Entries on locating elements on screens
──────
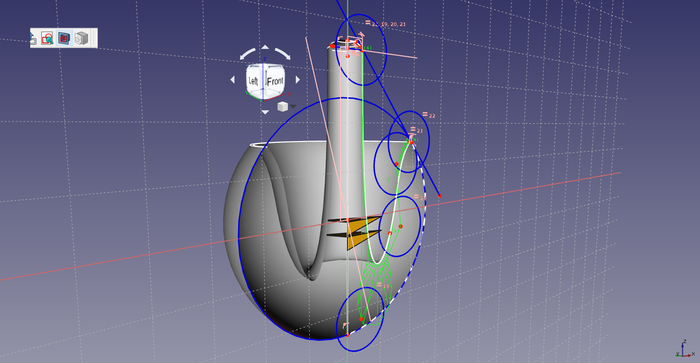Open the navigation cube mini-cube dropdown arrow
Image resolution: width=700 pixels, height=363 pixels.
click(293, 106)
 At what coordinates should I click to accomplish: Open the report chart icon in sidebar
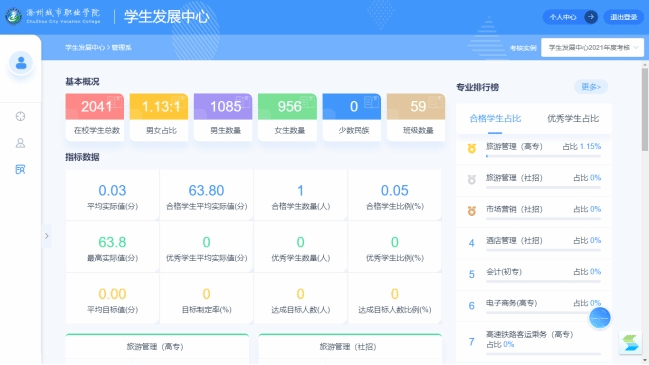20,169
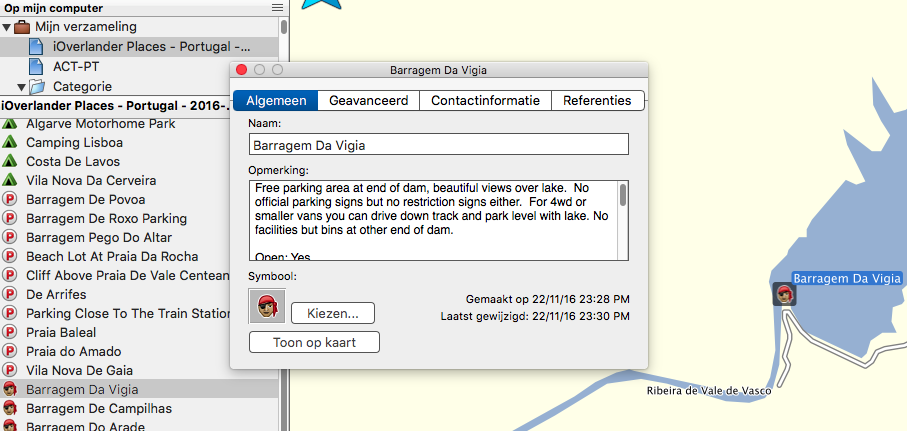Switch to the Geavanceerd tab
Image resolution: width=907 pixels, height=431 pixels.
(368, 100)
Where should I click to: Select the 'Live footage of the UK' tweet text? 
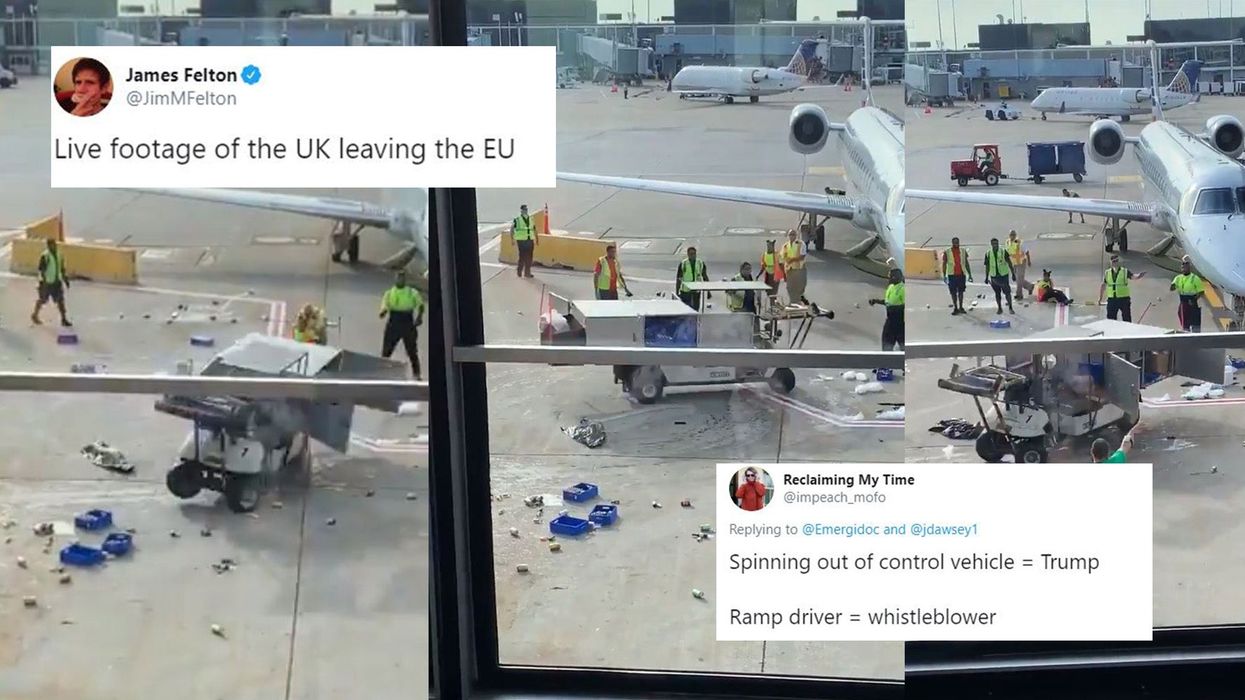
──────
Exercise requirements – Turn every line of the entries above into a numbered list, leaving out blank lines and the pictures.

Correct response –
1. Open the navigation cube mini-cube dropdown arrow
2. Image resolution: width=700 pixels, height=363 pixels.
3. click(293, 106)
4.  At what coordinates should I click to accomplish: Open the report chart icon in sidebar
5. 20,169
6. Switch to the Geavanceerd tab
7. Image resolution: width=907 pixels, height=431 pixels.
8. (368, 100)
9. Where should I click to: Select the 'Live footage of the UK' tweet text? 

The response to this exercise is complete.